● **About this exercise**:
Nothing in the entries may differ when you return them.

Supplied data below:

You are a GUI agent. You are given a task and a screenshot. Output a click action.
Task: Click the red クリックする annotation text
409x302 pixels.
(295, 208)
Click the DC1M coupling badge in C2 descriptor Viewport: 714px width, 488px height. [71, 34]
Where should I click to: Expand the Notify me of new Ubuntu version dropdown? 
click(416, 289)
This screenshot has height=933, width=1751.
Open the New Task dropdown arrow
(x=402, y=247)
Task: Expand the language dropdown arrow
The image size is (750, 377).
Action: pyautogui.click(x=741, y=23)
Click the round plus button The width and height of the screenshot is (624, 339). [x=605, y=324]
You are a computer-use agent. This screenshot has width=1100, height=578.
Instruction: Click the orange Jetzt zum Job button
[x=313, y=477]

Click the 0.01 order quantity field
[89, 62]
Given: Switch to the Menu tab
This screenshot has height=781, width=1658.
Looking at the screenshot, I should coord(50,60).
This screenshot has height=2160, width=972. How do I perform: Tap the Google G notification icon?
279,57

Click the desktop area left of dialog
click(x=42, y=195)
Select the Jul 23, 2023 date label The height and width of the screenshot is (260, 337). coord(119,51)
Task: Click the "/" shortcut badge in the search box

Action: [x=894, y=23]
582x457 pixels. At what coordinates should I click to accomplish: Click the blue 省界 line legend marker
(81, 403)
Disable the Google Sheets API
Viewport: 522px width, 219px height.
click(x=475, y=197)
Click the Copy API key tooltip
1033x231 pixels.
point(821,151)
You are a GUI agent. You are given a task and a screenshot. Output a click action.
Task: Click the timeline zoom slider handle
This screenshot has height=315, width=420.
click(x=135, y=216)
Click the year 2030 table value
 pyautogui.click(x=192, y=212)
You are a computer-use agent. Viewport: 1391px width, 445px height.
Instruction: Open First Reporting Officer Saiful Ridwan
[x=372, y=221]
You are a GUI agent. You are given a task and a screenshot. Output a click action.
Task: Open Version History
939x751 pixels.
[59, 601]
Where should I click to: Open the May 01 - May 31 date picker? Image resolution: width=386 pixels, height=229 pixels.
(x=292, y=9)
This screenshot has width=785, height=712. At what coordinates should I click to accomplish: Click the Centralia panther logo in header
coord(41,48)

End of Supplied data.

● **Result below**:
You are a GUI agent. You are given a task and a screenshot. Output a click action.
Task: Click the red クリックする annotation text
409x302 pixels.
(295, 208)
Click the DC1M coupling badge in C2 descriptor Viewport: 714px width, 488px height. [71, 34]
Where should I click to: Expand the Notify me of new Ubuntu version dropdown? 
click(416, 289)
This screenshot has height=933, width=1751.
Open the New Task dropdown arrow
(x=402, y=247)
Task: Expand the language dropdown arrow
The image size is (750, 377).
Action: pyautogui.click(x=741, y=23)
Click the round plus button The width and height of the screenshot is (624, 339). [x=605, y=324]
You are a computer-use agent. This screenshot has width=1100, height=578.
Instruction: Click the orange Jetzt zum Job button
[x=313, y=477]

Click the 0.01 order quantity field
[89, 62]
Given: Switch to the Menu tab
This screenshot has height=781, width=1658.
Looking at the screenshot, I should coord(50,60).
This screenshot has height=2160, width=972. How do I perform: Tap the Google G notification icon?
279,57

Click the desktop area left of dialog
click(x=42, y=195)
Select the Jul 23, 2023 date label The height and width of the screenshot is (260, 337). coord(119,51)
Task: Click the "/" shortcut badge in the search box

Action: [x=894, y=23]
582x457 pixels. At what coordinates should I click to accomplish: Click the blue 省界 line legend marker
(81, 403)
Disable the Google Sheets API
Viewport: 522px width, 219px height.
click(x=475, y=197)
Click the Copy API key tooltip
1033x231 pixels.
point(821,151)
You are a GUI agent. You are given a task and a screenshot. Output a click action.
Task: Click the timeline zoom slider handle
This screenshot has height=315, width=420.
click(x=135, y=216)
Click the year 2030 table value
 pyautogui.click(x=192, y=212)
You are a computer-use agent. Viewport: 1391px width, 445px height.
Instruction: Open First Reporting Officer Saiful Ridwan
[x=372, y=221]
You are a GUI agent. You are given a task and a screenshot. Output a click action.
Task: Open Version History
939x751 pixels.
[59, 601]
Where should I click to: Open the May 01 - May 31 date picker? Image resolution: width=386 pixels, height=229 pixels.
(x=292, y=9)
This screenshot has width=785, height=712. At what coordinates should I click to accomplish: Click the Centralia panther logo in header
coord(41,48)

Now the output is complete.